At the same time, Sam is still more so a supporting player that either reacts to Jackie's discretions/indiscretions, or is the simple butt of jokes about his own flaws. More interesting is his animal-pal Zoogie, who defies categorization simply by the force of his ego, or Madame Red, who defies everything out of pure habit. To me, Sam is no more than a foil for Zoogie's purely self-centered indiscretions, or a sounding board to Travis' ambitions (much as his best friend Miller served as partner/foil.) Sam otherwise has no developed personality other than the fact that he abhors germs, and thus has trouble getting dates or keeping them interested long enough. This makes the pairing of Jackie and Sam uncomfortably odd, even under the circumstances.

That's why it's important to make this distinction, and to me, Janz is still in the process of balancing this: it's a cartoon. How far do you take images and ramp up their virtues and flaws without offending the people they represent, but still retain properties that render them wholly interesting? For me, Jackie's life situation (single mother with job) is closely related to how I was brought up, and therefore I take a special interest in her relationship with her son, her friend(s) and society at large. That's a situation that has been largely untouched in comics and entertainment (with some notable exceptions that were either middling or polarizing), so I look at how Janz portrays these characters. I say, if it were a problem, the New York Daily News would have dropped it like a hot potato from their pages (as they so often did with The Boondocks, which more directly observed and informed on the issue of race relations and particularly interracial relationships), but only time will tell. Other notable strips have changed their name and/or first-team roster in early-to-mid stages of their existence, including Popeye (from Thimble Theatre), Scruffy Smith (from Barney Google and Sparkplug, which was blessed from childhood as the moniker of another quick-change artist, Charles M. Schulz.) A notorious example of this type of evolution, if you will, is Opus (Berkeley Breathed), which began it's existence as Bloom County and then brilliantly segued to Outland before retiring and reemerging some years later as Opus. Ultimately, the characters themselves, and the audience reaction to those characters often determine the direction the entire strip takes. (in Schulz' case however, the name "Peanuts" was actually forced on him by his publishers, and he resented this to the day he died.) Even in my own work, I found it necessary to shake up the roster; add characters and drop others, and in one case completely spin a character into an alternate universe of it's own. This is as natural as living our own lives.
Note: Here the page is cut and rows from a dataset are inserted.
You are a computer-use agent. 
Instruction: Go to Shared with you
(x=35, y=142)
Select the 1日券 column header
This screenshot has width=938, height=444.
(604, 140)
Overall, I recommend the strip based on it's graphic style (clearly cartoonish, but cleanly done so), but with the reservation that the strip either benignly ignores or perhaps is cleverly building up to issues that could certainly shake up the syndicated comic strip industry. It's edgy like sneaking through the barrier edgy, not confronting authority edgy. I still can't tell what the creator's bent is, which more than likely pleases the syndicate to no end as it does not limit it's potential audience to a particular demographic category. But in the wake of Aaron MacGruder, that's still kind of lame. If you like chuckles without strong or subversive commentary, you'll like the strip as was, and as currently constructed.

Yet, as George Carlin so eloquently put it, entropy excites me. You have fun with that.